Here endth the lesson.  Does the spirit move anyone else in the congregation to testify?  What other advice would you faculty offer to students applying to graduate school?  What do you students think would make graduate applications easier and more transparent?  (Tenured Radical’s call for a common grad school applicationand other common-sense reforms looks good to me.)  TR, this Pisco Sour is for you to speed your healing.  Dog bless.

UPDATE, later this morning:  Wow–that was fast!  A reader, “A,” has written in asking for yet more advice.  To wit:  “I read your article today at the perfect time! I am applying to graduate school and law school and wanted to get thank-you presents for the people writing my letters of recommendation (there are a lot of letters). I was considering Starbucks gift cards and baking cookies, but I am not super well-versed in this area of etiquette. Also, since some of the letters are not due until Feb. 15, is it better to gift now (some letters have gone out) or when everything is done? Any advice is much appreciated!”

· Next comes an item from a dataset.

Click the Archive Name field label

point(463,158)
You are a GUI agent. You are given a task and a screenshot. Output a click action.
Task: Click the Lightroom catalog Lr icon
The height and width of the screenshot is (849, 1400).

Are you like me, dear readers, in being impressed by this student’s thoughtfulness?  As to the question–to gift now, or to gift later?–I’d say that it doesn’t matter much.  Coffee and cookies is an embarrassment of riches that would be welcome any time at Historiann HQ, so I’d say don’t worry about the timing.  Just be sure to let everyone know where you got in with their generous assistance, and what your plans are for next year after you’ve considered all of your options.  Good luck to you, A.!  And readers, let us know if you’ve got other ideas.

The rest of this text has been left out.